The happiness of being
After 4 fours of commuting going from the place where I was staying to my work in Paris and back again I was honestly frustrated with myself. Why didn’t I just book a place closer by my work? How did I ever think this would be a good idea? Then I opened my window and looked outside. The smell of nature came flying in. Suddenly I remembered, that was exactly why. Instead of exhaust fumes I could smell trees and green grass. Instead of being in a vast forest of cement I was in a little village with cobblestones lining the roads and houses that missed out on modernisation. Instead of big streets I had a river in front of my window. When I got up at 6 o’clock in the morning I could see mist rising from the water. Silent and peacefully the world would wake up without worrying about time gone by. It made me realise I should do the same. I may only arrive back home late in the evening and it may seem that there is no time left to discover the place, but it’s not about the amount of time. It’s about the quality of it. It doesn’t matter how I spend it, it will slip through my fingers anyway. It’s about the joy it may bring to me. That’s exactly what life should be about. About living and loving every step along the way. After this realisation I enjoyed my early morning bicycle ride to the station, my 40 minute train ride through the forest and into big city life and my walk across the Seine to the metro station. I never learned to enjoy the metro ride though. People squashed together doesn’t seem to do it for me.

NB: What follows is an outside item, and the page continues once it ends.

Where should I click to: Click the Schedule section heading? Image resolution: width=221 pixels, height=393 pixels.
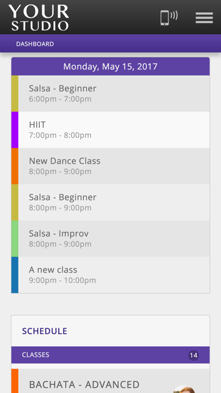(45, 331)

Every evening I sat outside on the windowsill with a cup of thee watching the night sky appear. Days were long and I nights were short, but just sitting there I found peace within myself. Jonas was far away and with no friends close-by to turn to I had only myself to accompany me. With my first big presentation ahead I was often stressed and worried, but at such moments I told myself: “Enjoy the moment and don’t worry about the ones to come. Things always turn out exactly as they should be”. It didn’t take away my stress and frustration, but it made me accept what I could not change. Eventually my presentation went really well. So well I was laughing out loud while riding my bicycle back home that evening. I am glad I don’t know what people who saw me come along were thinking. Actually, it doesn’t really matter. They don’t know me and I will probably never know them. Sometimes it’s good to be a little crazy.
Happiness may not be a constant state of being, but accepting life as it is certainly is a good way to get there.